Once upon a time the call to be a missionary was a call to distant land. While that is still a huge need (do you know about the 10/40 Window or the numbers of people groups that have never heard the Gospel once?) there are more and more people in secular society who pass by the churches which have become quaint museums, yet which have little standing or voice in a community. The great need is for us to see the Kingdom of God at work in our own community, and for us to respond to our work in the emerging kingdom. Whether we are laity or clergy the call to mission, to evangelism, and to outreach still rings out as a great need for our community and for our church. The call to actively build bridges of reconciliation with God and between people stills bids us to accept the challenge, the risk, and the reward.

"In the vast plain to the north I have sometimes seen, in the morning sun, the smoke of a thousand villages where no missionary has ever been" — Robert Moffat, 19th Century missionary who inspired David Livingstone.

Ask yourself: As you drive our city streets what do you see? What neighborhoods and homes do you see in our community that are mission frontiers requiring a worker of God to help? Who are the messengers of God for our town?

D. T. Niles, Sri Lankan Methodist minister, district evangelist, and hymn writer, lived 1908-1970. “Christianity is just one beggar telling another beggar where to find bread.”

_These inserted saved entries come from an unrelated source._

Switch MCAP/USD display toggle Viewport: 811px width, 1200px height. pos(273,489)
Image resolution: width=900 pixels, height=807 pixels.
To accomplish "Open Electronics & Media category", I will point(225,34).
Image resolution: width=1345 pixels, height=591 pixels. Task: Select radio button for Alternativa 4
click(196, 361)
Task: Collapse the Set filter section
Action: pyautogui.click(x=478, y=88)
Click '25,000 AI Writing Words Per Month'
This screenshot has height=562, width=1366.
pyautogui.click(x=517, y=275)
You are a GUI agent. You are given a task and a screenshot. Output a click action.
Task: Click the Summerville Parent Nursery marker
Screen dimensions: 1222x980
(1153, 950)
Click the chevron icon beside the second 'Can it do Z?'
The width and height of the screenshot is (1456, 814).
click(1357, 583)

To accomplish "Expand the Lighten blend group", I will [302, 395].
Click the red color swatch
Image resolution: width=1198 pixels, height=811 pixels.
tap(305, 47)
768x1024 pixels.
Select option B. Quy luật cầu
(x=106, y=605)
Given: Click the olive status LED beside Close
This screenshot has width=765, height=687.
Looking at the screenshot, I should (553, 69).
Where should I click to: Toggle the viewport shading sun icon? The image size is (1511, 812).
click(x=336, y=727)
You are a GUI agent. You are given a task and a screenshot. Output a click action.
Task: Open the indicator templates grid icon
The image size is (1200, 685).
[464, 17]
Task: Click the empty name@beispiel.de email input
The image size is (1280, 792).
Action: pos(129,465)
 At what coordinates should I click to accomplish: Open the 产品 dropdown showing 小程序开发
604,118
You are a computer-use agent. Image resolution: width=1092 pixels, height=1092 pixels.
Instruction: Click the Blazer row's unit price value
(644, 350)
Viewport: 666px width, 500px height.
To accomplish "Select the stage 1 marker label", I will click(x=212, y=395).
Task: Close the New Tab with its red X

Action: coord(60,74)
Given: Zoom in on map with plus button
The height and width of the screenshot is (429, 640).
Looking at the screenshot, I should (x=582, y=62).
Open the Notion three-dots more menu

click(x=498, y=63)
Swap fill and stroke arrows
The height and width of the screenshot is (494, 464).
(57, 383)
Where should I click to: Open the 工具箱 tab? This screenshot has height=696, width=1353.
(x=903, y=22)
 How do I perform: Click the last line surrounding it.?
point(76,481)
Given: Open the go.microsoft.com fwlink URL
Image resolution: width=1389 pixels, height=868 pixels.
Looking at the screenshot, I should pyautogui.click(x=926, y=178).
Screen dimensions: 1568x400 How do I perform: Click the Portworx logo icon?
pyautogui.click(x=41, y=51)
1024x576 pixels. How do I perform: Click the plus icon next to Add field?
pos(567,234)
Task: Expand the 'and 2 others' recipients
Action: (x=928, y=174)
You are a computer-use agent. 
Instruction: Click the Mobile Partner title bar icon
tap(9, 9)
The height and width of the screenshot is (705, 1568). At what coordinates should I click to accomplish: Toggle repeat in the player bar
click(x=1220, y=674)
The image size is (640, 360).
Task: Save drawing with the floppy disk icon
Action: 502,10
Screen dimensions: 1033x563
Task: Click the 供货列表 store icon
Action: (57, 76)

Pray for the New Bethlehem Community Center. This partnership goes back many, many years, and has focus in one of the toughest neighborhoods in Augusta. Pray for Sheridan Glaze and their part time staff as they face mounting community challenges and significant needs for assistance.  This historic mission is 100 years old and is the first Bethlehem Center established by Methodist women which then expanded to communities across the south. 

Learn more: NBCC

Be sure to register for the Jan. 26 work day or the Feb. 2 mission seminars so you'll be better equipped to serve effectively in outreach.  Everything you need can be found at http://trinityonthehill.net/common/content.asp?PAGE=576.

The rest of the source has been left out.